More on Evidence based spirituality, this time on Dr. Charles Tart's interview on extra-sensory powers, the big five (telepathy, clairvoyance, pre-cognition, psychokinesis and psychic healing). These subjects are attractive as magic, legends and myths, we only wish they could be true, and so much better if they can be learned!
Dr. Tart mentioned that there are "lots and lots of evidence" to support the existence of these powers. As I argued in my previous post, these evidence are probably no better than "lots and lots of evidence" for folk formulations, without FDA endorsement, claiming to be able to cure cancer.
I was curious, and check on Dr. Tart's website. I read his first on-line article with the title: "A Case of Predictive Psi, with Comments on Analytical, Associative and Theoretical Overlay". Impressive title! What are the contents? It documented one single experience of the professor when once, for no apparent reason, he spoke out loud the word "coup d'etat" a few times and later received a letter from a Mrs. Coudetat. The incident is certainly mythical, and I believe no doubt there might be intervention from metaphysical elements behind. We humans are just too humble to understand the metaphysical order of things to be able to judge the event definitively one way or another. And I also believe we shall contend with the little we do know and can experience through our religious practices. Having said that I have nothing against scientists extending their reach to study subjects previously belong to religion, philosophy, mythology or metaphysics. But I beg to differ with Dr. Hart saying his as scientific evidence for anything.
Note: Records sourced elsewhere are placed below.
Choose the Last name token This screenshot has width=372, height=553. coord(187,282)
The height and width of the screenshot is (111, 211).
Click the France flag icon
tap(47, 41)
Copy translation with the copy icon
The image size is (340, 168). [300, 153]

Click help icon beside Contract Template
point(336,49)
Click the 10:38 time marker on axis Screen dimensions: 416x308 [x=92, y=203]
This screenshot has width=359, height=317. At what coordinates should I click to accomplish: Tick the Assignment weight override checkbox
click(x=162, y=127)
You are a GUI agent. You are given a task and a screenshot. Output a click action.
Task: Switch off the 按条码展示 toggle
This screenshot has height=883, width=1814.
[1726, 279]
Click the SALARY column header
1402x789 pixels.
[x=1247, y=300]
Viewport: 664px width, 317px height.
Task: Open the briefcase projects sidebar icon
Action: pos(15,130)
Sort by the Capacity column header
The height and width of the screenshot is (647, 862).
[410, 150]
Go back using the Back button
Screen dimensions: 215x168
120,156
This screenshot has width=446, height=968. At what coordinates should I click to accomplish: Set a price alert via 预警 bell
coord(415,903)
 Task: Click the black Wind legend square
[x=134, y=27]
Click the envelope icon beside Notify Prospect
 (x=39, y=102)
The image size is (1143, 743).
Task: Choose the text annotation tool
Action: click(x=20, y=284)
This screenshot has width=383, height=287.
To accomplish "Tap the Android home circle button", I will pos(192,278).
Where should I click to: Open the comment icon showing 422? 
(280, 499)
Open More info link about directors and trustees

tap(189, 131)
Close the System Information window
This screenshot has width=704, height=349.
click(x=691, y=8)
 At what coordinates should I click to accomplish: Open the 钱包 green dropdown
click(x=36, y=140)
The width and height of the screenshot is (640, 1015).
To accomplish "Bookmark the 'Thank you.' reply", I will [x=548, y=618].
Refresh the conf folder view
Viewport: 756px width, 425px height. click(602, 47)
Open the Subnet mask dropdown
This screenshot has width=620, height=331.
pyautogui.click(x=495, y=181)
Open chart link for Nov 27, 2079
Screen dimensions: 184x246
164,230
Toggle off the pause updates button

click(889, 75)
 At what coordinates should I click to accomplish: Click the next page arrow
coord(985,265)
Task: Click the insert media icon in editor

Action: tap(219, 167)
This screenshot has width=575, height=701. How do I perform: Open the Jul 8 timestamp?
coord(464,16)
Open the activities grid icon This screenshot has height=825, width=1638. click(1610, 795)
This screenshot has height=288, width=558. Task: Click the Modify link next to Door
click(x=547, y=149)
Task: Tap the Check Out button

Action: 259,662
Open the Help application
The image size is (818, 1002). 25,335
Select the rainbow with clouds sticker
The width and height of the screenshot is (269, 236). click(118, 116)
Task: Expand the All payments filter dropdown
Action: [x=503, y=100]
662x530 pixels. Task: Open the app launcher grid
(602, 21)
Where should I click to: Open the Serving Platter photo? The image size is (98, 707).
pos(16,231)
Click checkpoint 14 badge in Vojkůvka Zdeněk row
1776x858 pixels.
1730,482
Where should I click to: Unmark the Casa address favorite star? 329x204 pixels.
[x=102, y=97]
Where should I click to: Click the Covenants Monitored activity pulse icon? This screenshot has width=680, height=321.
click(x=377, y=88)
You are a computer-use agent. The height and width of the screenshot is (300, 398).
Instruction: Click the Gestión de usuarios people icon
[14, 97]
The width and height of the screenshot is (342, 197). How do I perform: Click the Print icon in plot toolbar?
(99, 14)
No matter, I read his second on-line article with the title: "A Future for Dualism as an Empirical Science?" Needless to say, the future will be bright for Dr. Hart. But let's look at his Telepathy Training Study, he wrote:
"In the 1970s I and my students conducted several studies designed to see if telepathic ability could be improved by immediate feedback training, with partial success. Experimenters tried to send a number/card from 1 to 10 to screened percipients isolated in another room. Considerable ESP apparently resulted, the usual decline in scores with repeated guessing was not seen, and some showed signs of improvement."
Assuming the above experiment was carried out in the most professional way, I can't see how any scientist could conclude that any training, or scientific experiment, is with "partial success" instead of with success or without success. In doing psychological research, one constructs a null hypothesis, and does experiments aiming at refuting this null hypothesis at certain (say 5%) degree of confidence level. If one can't refute the null hypothesis, one simply can't refute it, and one has to go back to the drawing board! A statistician knows well that so called "partial success" without refuting the null hypothesis is considered as caused by random error And Dr. Hart called himself a scientist.
Furthermore Dr. Hart did that experiment in 1970, he had ample time to it again and again to check whether or not a significant result can be obtained under more training or working under different parameters. I had no clue whether or not he in fact did.
In his interview, he light-heartedly complained about his research being of no commercial value and therefore underfunded. I would beg to disagree. If Dr. Hart has the possibility to train common folks with telepathic skills, people in the gambling industry will certainly like to the first one to benefit (or avoid loss) from it!
So much for Dr. Hart and his "evidence based spirituality".